**Source**

— start —

The plan involves building a university-anchored smart city. UCC plans to invite up to six international universities to join as academic partners.

“EcoVista is not simply a real estate concept. It is an integrated future city proposition anchored by education, sustainability, smart infrastructure, and long-term national development logic. It attempts to solve more than one problem simultaneously,” said Dr Winston Adams, founder and group executive chairman of UCC, in an international release seen by the Financial Gleaner.

Construction on EcoVista is phased through to 2038. Adams stated that the market, the technology, and the regional need have now overlapped. “That convergence is not accidental, and it will not wait,” Adams added.

The project combines a campus designed for more than 5,000 students with four planned innovation districts — financial technology, health technology, a business incubator for artificial intelligence (AI), and business process outsourcing firms. It also envisages a resort district with 710 hotel rooms and 150 overwater villas. The site, on 1,200 metres of beachfront property 40 minutes from Montego Bay’s international airport, is being acquired at 40 per cent below its 2024 appraised value of US$52.8 million, creating US$21 million in built-in equity before construction begins, according to the release.

— end —

**Task requirements**
1) Reproduce a passage of the EcoVista article word for word, beginning at the words "The project combines" and stopping after the words "to the release.".
2) According to the EcoVista article, why will the project hold US$21 million in built-in equity before construction begins? Answer in one to three sentences.

**Data rows**
— start —

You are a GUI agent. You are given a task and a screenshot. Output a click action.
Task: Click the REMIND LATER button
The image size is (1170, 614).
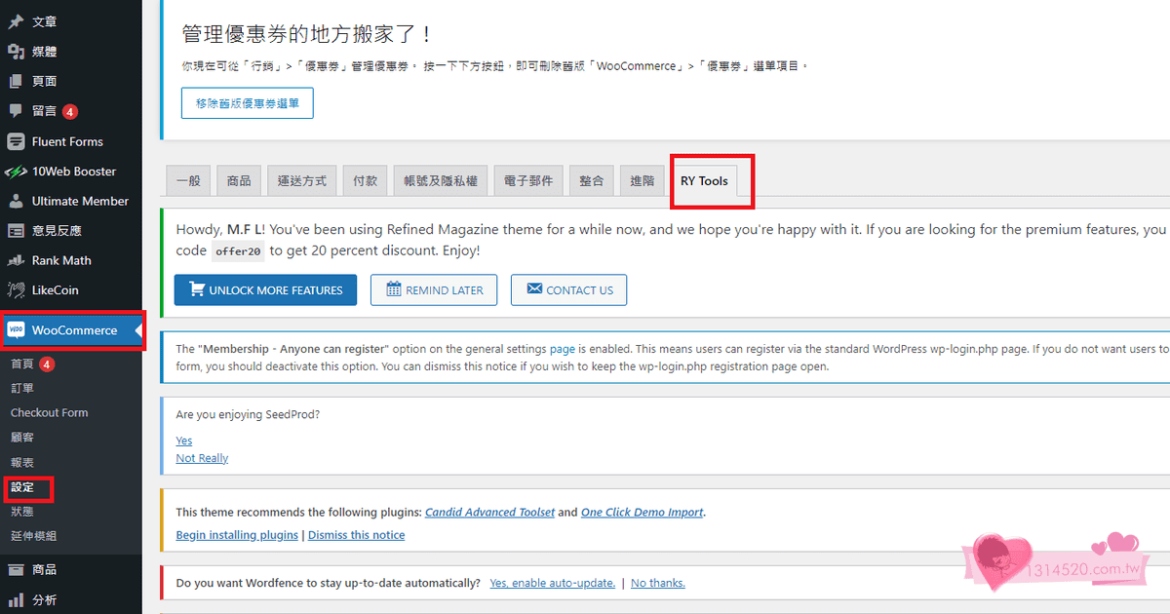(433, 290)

— end —
— start —

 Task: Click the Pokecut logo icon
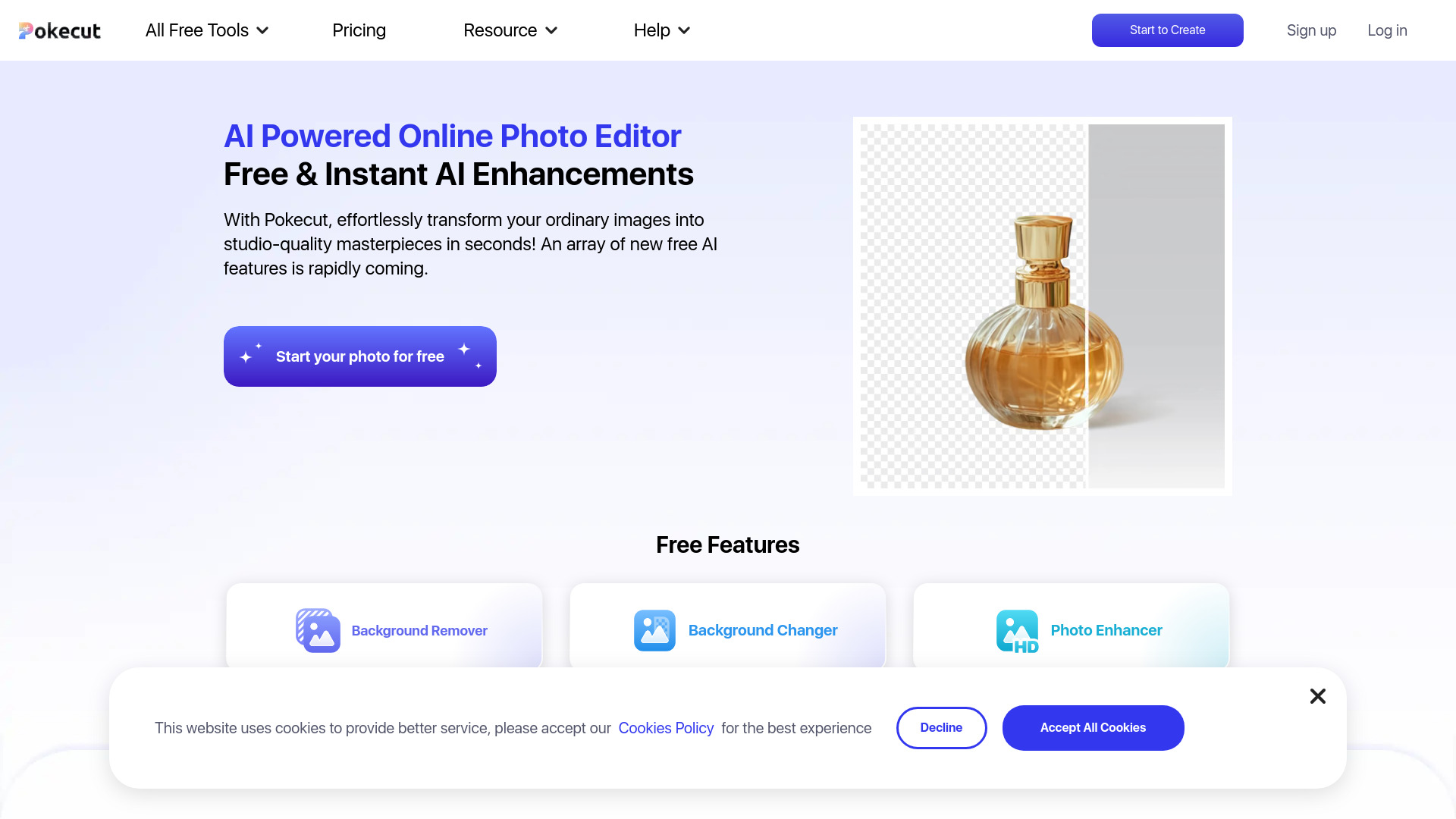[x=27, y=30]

— end —
— start —

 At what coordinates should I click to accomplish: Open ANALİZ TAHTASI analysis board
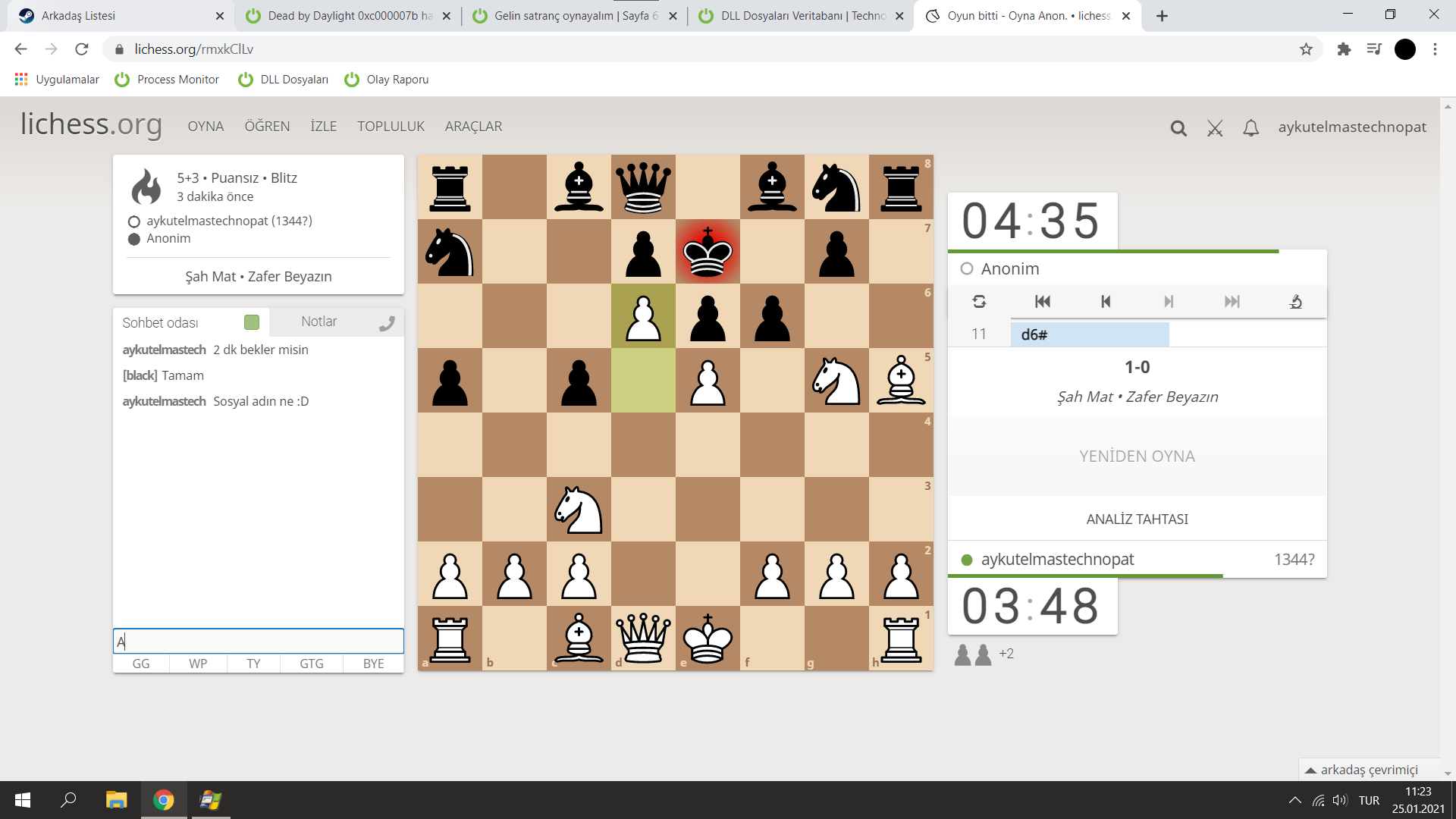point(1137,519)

— end —

**Problem solutions**
1)
The project combines a campus designed for more than 5,000 students with four planned innovation districts — financial technology, health technology, a business incubator for artificial intelligence (AI), and business process outsourcing firms. It also envisages a resort district with 710 hotel rooms and 150 overwater villas. The site, on 1,200 metres of beachfront property 40 minutes from Montego Bay’s international airport, is being acquired at 40 per cent below its 2024 appraised value of US$52.8 million, creating US$21 million in built-in equity before construction begins, according to the release.

2) The beachfront site is being acquired at 40 per cent below its 2024 appraised value of US$52.8 million. That discount creates US$21 million in built-in equity before any construction starts.